Kein Platz für eine Bahnhof-Passerelle

Zur Bürgerversammlung der Gemeinde Flawil vom 28. April

Drucken
Teilen

LESERBRIEF

1984 wurde der Bau einer Passerelle am Flawiler Bahnhof von den Stimmenden mehr oder weniger klar abgelehnt. Gilt es heute endlich einen Fehlentscheid zu korrigieren? Was sagen die Fakten und die langjährigen Erfahrungen eines Bahnpendlers?

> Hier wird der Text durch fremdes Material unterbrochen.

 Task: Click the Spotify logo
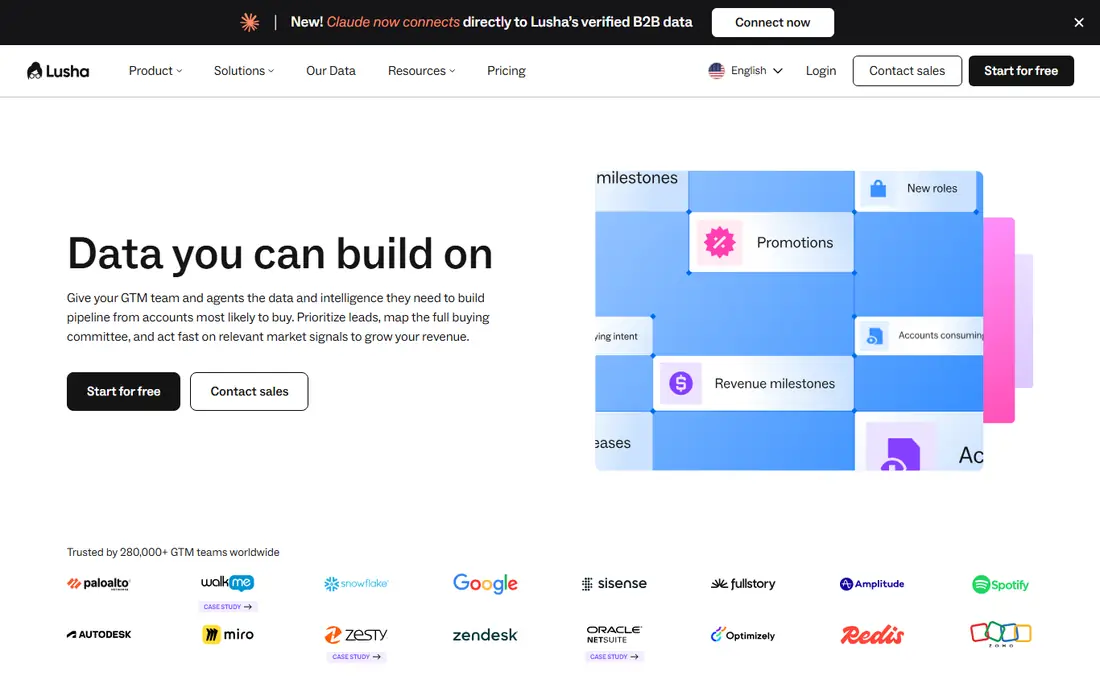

Das neu aufgelegte Passerelle-Projekt sieht eine Treppen- und Liftanlage auf einem schmalen Perronbereich vor. Der Komfort allenfalls kürzerer Wege wird erkauft durch das Ausreizen der letzten verfügbaren Zentimeter, bzw. einer Einschränkung der Bewegungsfreiheit und Sicherheitsrisiken für die Bahnreisenden. Dass man sich auf dem Flawiler Perron längst an kritischen Grenzen bewegt, gestehen die SBB mindestens indirekt ein: Einige Zentimeter Bewegungsfreiheit und Sicherheit sollen nämlich demnächst unter dem Perrondach gewonnen werden, indem die Betonbrüstungen durch ein Geländer ersetzt und der Warteraum abgebrochen werden.

In der Machbarkeitsstudie werden Notwendigkeit und Nutzen einer Passerelle u. a. mit der Eröffnung der Durchmesserlinie Zürich (geänderte Zugsformationen) begründet. Dieses Argument bleibt jedoch mehr als fraglich, denn die in Flawil haltenden Züge werden sich durch den Mix der beiden Wagenklassen über die Zugslänge auszeichnen (wie ICN, REX oder andere Triebzüge). Der Doppelstock-Intercity, bestehend aus Erstklassabteil, Speisewagen und Zweitklassabteil, wird in Flawil wohl bald Geschichte sein.

Kurz: Die Flawiler Platzverhältnisse setzen sehr enge Grenzen – und sprechen letztlich aus betrieblichen und sicherheitstechnischen Gründen eindeutig gegen eine Passerelle – leider.